Des scientifiques de l'Université de Washington ont discrètement élaboré un plan d'une ambition stupéfiante : pulvériser des particules de sel marin dans le ciel pour créer un immense bouclier de nuages, capable de réfléchir les rayons du soleil et de refroidir la planète. Des documents internes, obtenus via une demande d'accès à l'information, révèlent que cette initiative, baptisée Marine Cloud Brightening Program, ne se limitait pas à un simple test. Elle visait une expérimentation à très grande échelle, menée à l'abri des regards et avec le soutien de puissants mécènes liés à Wall Street et à la Silicon Valley, dont le bureau d'investissement privé de Bill Gates.

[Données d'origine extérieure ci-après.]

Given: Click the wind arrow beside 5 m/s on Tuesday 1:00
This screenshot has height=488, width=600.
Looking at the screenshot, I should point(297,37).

Un test "à petite échelle" qui cachait un plan colossal
L'affaire a éclaté au grand jour en mai 2024 après une tentative d'essai à Alameda, en Californie. L'équipe de chercheurs avait prévu de tester son équipement de pulvérisation sur le pont d'un porte-avions à la retraite, l'USS Hornet. Ce test, présenté comme modeste, a été rapidement interrompu par les autorités locales, furieuses de n'avoir jamais été informées. Mais cette première tentative annulée n'était que la partie visible de l'iceberg.
Les documents internes montrent que bien avant cet échec, les chercheurs planifiaient déjà la phase suivante : une expérience gigantesque couvrant une zone de près de 10 100 km² (soit une superficie plus grande que Porto Rico) au large des côtes de l'Amérique du Nord, du Chili ou de l'Afrique australe. L'un des plans de recherche de 2023 précisait qu'à « une telle échelle, des changements significatifs dans les nuages seraient facilement détectables depuis l'espace ».
L'instrument CARI (à gauche) crée un panache de sel marin, puis des capteurs mesurent sa progression pour la comparer aux simulations climatiques.
Crédits : Marine Cloud Brightening Program
La culture du secret pour "éviter d'effrayer"
La discrétion était le maître-mot de l'opération. Des centaines d'e-mails, de SMS et de propositions de financement révèlent une stratégie délibérée pour minimiser la portée du projet et garder le public dans l'ignorance. Un message texte d'août 2023, avant une réunion avec le personnel du musée de l'USS Hornet, donnait le ton : « Je pense qu'il est plus sûr d'obtenir de l'aide pour l'examen de la qualité de l'air [...], mais j'éviterais de trop leur faire peur ».
Cette volonté de dissimulation s'étendait à la presse nationale. Avant la visite d'un journaliste de la radio NPR, un stratège en relations publiques a envoyé une directive ferme à l'équipe, en gras et souligné : « Il n'y aura aucune mention de l'étude se déroulant à Alameda ». Pendant ce temps, des discussions avaient lieu en coulisses avec des représentants de haut niveau de la NOAA (l'agence américaine d'observation océanique et atmosphérique) et du département de l'Énergie, confirmant l'implication de sphères gouvernementales.
La géo-ingénierie, une science qui divise profondément
L'idée même de manipuler le climat pour contrer le réchauffement climatique est au cœur d'un débat houleux au sein de la communauté scientifique. D'un côté, des voix s'élèvent pour défendre la recherche sur ces technologies.
Certains scientifiques, comme David Keith de l'Université de Chicago, estiment en effet que les dangers du changement climatique sont trop graves pour écarter cette piste de recherche. D'autres, comme Daniele Visioni de l'Université Cornell, affirment que des expériences bien conçues, même à grande échelle, sont sûres et n'altéreraient pas les modèles météorologiques.
À l'opposé, un groupe de plus de 575 scientifiques a signé un appel pour interdire le développement de la géo-ingénierie, argumentant qu'une telle technologie « ne peut pas être gouvernée mondialement de manière juste, inclusive et efficace ».
L'échec de la discrétion et un avenir incertain
Finalement, la stratégie du secret s'est retournée contre les chercheurs. Une fois l'information divulguée, la réaction du public et des élus d'Alameda a été si vive que le conseil municipal a voté à l'unanimité pour interdire la reprise du programme. Michael Brune, ancien directeur du Sierra Club et habitant d'Alameda, a résumé le sentiment général : « L'engagement avec les dirigeants ici à Alameda était médiocre, et la controverse était assez prévisible ».
Cet échec a porté un coup dur au projet. La directrice du programme, Sarah Doherty, a reconnu dans un message de juin 2024 que l'accès à des avions fédéraux, une étape clé pour l'expérience à grande échelle, « n'allait pas se produire de sitôt ». Bien qu'elle maintienne que l'objectif reste la recherche et non le déploiement, l'avenir de cette tentative pour obscurcir le soleil avec des nuages artificiels reste aujourd'hui plus qu'incertain.